• WHAT TO WORK ON
Among the entries, find the lines with the string "computer" and report them.

• RECORD SET
Start of Block
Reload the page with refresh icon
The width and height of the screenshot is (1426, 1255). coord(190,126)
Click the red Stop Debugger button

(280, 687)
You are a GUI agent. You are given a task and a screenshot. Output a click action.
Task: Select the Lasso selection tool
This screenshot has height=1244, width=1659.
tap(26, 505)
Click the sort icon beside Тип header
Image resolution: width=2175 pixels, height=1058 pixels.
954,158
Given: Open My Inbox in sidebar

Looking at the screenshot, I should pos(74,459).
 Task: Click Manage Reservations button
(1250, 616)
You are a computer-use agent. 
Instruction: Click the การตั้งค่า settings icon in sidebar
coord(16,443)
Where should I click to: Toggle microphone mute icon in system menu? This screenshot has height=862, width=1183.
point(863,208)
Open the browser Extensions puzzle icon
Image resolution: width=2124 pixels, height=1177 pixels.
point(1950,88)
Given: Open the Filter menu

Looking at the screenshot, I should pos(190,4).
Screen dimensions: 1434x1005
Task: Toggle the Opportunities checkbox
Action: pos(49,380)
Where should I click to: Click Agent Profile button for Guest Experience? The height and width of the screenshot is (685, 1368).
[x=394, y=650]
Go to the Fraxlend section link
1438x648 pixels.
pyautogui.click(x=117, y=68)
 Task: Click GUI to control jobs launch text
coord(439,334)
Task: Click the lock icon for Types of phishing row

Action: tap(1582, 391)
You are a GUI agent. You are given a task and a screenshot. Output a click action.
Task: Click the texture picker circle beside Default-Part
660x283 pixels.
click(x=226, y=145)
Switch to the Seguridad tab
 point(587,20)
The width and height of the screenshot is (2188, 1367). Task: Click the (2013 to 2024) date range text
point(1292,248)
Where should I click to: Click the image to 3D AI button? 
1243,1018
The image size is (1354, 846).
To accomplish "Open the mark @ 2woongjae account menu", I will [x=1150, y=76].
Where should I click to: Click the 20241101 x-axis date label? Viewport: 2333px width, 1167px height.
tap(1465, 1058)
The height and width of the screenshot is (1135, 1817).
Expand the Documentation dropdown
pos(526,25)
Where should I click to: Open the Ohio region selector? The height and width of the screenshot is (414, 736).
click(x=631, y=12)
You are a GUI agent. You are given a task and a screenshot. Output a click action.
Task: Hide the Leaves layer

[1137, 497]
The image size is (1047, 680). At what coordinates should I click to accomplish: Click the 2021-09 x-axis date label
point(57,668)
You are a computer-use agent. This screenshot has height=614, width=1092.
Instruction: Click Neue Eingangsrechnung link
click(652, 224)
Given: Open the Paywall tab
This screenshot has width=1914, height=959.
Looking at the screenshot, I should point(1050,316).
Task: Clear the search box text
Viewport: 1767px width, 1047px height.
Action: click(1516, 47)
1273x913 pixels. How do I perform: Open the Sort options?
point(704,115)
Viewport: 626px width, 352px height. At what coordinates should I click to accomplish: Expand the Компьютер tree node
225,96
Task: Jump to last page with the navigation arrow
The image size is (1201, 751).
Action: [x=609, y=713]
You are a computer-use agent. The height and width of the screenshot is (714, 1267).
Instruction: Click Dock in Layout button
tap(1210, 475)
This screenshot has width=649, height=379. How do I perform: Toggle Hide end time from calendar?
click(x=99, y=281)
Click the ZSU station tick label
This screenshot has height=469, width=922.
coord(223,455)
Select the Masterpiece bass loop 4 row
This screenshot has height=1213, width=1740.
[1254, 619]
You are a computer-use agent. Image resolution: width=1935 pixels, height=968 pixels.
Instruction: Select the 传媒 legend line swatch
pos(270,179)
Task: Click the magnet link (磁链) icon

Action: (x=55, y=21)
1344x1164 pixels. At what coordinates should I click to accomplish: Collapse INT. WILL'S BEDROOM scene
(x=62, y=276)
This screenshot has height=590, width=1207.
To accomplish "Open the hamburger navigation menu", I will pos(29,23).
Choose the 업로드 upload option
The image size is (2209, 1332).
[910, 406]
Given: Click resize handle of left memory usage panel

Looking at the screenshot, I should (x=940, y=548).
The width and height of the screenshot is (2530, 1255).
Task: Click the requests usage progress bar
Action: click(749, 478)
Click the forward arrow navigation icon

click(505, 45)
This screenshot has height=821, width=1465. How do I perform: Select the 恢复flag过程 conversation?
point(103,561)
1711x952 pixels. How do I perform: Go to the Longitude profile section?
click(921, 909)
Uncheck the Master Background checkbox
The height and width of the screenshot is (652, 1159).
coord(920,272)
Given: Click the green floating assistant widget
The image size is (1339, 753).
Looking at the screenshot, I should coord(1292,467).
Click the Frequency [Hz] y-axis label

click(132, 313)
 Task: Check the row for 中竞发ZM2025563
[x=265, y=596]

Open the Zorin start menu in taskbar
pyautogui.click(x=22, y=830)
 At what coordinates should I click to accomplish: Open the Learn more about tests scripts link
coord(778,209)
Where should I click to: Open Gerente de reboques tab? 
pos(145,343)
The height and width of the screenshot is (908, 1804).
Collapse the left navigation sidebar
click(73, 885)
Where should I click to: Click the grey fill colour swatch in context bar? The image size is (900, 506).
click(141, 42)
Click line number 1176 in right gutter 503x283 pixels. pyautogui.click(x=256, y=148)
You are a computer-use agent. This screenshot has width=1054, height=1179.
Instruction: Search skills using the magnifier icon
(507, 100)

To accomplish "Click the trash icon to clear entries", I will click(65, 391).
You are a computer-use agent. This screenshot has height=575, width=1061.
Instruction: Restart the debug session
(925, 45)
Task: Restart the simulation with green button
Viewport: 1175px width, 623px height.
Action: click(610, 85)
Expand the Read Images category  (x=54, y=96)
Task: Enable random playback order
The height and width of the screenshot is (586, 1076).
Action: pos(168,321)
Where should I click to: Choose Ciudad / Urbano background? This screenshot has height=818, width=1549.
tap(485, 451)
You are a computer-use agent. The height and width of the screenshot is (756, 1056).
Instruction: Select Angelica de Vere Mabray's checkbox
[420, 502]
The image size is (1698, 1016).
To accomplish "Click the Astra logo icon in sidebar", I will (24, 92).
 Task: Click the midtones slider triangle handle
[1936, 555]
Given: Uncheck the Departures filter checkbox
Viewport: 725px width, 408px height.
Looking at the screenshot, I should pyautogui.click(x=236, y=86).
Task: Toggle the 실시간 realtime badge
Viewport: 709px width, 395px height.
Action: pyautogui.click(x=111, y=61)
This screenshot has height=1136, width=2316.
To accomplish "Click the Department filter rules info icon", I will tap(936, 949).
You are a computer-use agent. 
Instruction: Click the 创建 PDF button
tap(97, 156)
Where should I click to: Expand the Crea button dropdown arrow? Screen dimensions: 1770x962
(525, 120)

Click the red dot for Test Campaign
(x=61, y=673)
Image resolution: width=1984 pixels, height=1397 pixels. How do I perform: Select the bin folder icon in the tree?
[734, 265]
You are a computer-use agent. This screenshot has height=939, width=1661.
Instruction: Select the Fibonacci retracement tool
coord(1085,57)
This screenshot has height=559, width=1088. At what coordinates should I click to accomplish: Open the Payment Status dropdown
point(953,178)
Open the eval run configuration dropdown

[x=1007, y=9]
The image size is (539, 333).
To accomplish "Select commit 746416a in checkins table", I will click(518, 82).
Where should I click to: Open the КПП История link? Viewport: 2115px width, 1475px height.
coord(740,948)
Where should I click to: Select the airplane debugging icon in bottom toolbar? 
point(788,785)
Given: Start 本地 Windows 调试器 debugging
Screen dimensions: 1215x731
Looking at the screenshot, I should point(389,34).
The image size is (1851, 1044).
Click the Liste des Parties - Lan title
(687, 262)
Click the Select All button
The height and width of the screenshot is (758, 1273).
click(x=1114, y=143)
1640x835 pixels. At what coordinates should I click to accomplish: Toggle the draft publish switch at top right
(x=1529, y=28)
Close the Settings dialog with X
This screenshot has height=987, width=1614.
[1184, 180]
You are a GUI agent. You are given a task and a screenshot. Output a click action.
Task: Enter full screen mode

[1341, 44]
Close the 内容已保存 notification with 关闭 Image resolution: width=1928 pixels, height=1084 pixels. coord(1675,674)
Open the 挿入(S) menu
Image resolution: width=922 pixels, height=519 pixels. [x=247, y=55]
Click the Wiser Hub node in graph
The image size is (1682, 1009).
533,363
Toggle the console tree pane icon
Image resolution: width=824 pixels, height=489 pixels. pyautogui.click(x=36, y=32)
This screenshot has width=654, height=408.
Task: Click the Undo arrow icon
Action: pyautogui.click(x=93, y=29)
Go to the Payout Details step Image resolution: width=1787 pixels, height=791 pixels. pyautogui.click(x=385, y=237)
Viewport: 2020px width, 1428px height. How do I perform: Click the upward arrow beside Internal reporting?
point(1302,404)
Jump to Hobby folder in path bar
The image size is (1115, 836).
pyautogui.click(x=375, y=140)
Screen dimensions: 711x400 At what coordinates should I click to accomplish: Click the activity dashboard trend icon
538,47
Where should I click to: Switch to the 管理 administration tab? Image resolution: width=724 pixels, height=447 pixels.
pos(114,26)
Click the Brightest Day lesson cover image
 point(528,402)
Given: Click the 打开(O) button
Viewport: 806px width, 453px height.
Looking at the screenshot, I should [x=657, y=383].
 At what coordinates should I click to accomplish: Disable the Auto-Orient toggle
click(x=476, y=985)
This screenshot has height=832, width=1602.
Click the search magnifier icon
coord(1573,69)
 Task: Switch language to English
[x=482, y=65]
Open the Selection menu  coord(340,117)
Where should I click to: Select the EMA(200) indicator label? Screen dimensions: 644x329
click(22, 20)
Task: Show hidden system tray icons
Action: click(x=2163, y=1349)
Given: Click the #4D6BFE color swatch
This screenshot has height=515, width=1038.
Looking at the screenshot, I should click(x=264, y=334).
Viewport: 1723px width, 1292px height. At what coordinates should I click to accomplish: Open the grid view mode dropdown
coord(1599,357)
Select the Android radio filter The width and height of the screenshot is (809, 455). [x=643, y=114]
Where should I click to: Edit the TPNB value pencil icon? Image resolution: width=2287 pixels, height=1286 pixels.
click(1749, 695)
End of Block
• TASK SOLUTION
You are a computer-use agent. 
You are a computer-use agent. This screenshot has height=614, width=1092.
You are a computer-use agent. The height and width of the screenshot is (714, 1267).
You are a computer-use agent. Image resolution: width=1935 pixels, height=968 pixels.
You are a computer-use agent. This screenshot has width=1054, height=1179.
You are a computer-use agent. This screenshot has height=575, width=1061.
You are a computer-use agent. The height and width of the screenshot is (756, 1056).
You are a computer-use agent. 
You are a computer-use agent. This screenshot has height=939, width=1661.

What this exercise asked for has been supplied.